> **ИСХОДНЫЙ ТЕКСТ**
•••

Что такое хороший царь? «Романовы. Венценосная семья», режиссер Глеб Панфилов
- №5, май
- Лев Аннинский
«Романовы. Венценосная семья»
Авторы сценария Г.Панфилов, И.Чурикова, И.Панфилов
Режиссер Г.Панфилов
Оператор М.Агранович
Художники А.Боим, В.Гудилин, А.Панфилов, Б.Мессерер
Композитор В.Биберган
В ролях: А.Галибин, Л.Беллингхем, Л.Лауцявичюс, Ю.Новикова, К.Качалина, О.Васильева, О.Будина, В.Грачев, А.Филиппенко, А.Филозов, М.Ефремов, О.Басилашвили, А.Ромашин и другие
«Вера», Московский банк Сбербанка России, Госкино РФ при участии «Ленфильма», «Баррандов»
Россия
2000
Это единственный вопрос, на который не нашлось ответа. Ни в фильме, ни в моей душе. Да я и не ждал. Все остальные предчувствия оправдались, все кинематографические векселя оплачены, все рубцы совести изошли кровью. К этому я был готов: знал, что такой мастер, как Глеб Панфилов, вынет из меня душу. И что помимо киногении, перед которой я беззащитен, история отречения и казни последнего российского императора включит в сознании такие уровни боли, которые никакой киногении не подчинятся. Это я тоже предчувствовал, и это произошло.
Квадратные от ужаса глаза царицы, не умеющей определить, почему и откуда возникает опасность.
Непроницаемое лицо маленького царевича, непостижимым образом понимающего все и неохотно обозначающего детскими шалостями свой возраст.
Локоны царевен, падающие к их ногам. Вам говорят, что это стрижка после кори, а вы прочитываете отсечение голов, обречение живого.
Точно так же, как во вспышках магния при фотографировании взятой под стражу августейшей семьи («А теперь в профиль») вы угадываете близящиеся вспышки выстрелов.

•••

> **ЗАПИСАННЫЕ ДАННЫЕ**
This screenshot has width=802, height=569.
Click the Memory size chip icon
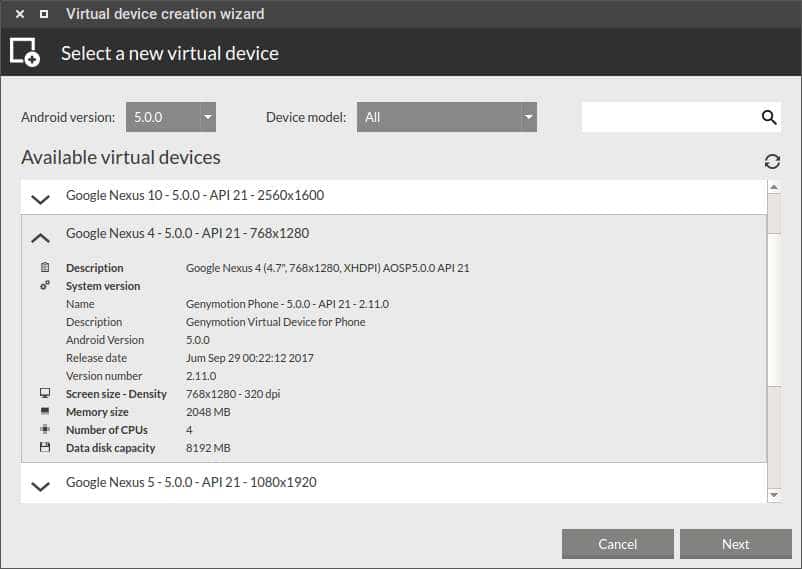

•••

> **ЧТО СДЕЛАТЬ**
(1) Кто указан оператором фильма в тексте о «Романовых»?
(2) Перепишите из текста о фильме «Романовы. Венценосная семья» отрывок, который начинается словами «Локоны царевен, падающие» и заканчивается словами «близящиеся вспышки выстрелов.».

> **ПОЛНЫЕ ОТВЕТЫ**
(1) Оператор фильма — М.Агранович.

(2)
Локоны царевен, падающие к их ногам. Вам говорят, что это стрижка после кори, а вы прочитываете отсечение голов, обречение живого.
Точно так же, как во вспышках магния при фотографировании взятой под стражу августейшей семьи («А теперь в профиль») вы угадываете близящиеся вспышки выстрелов.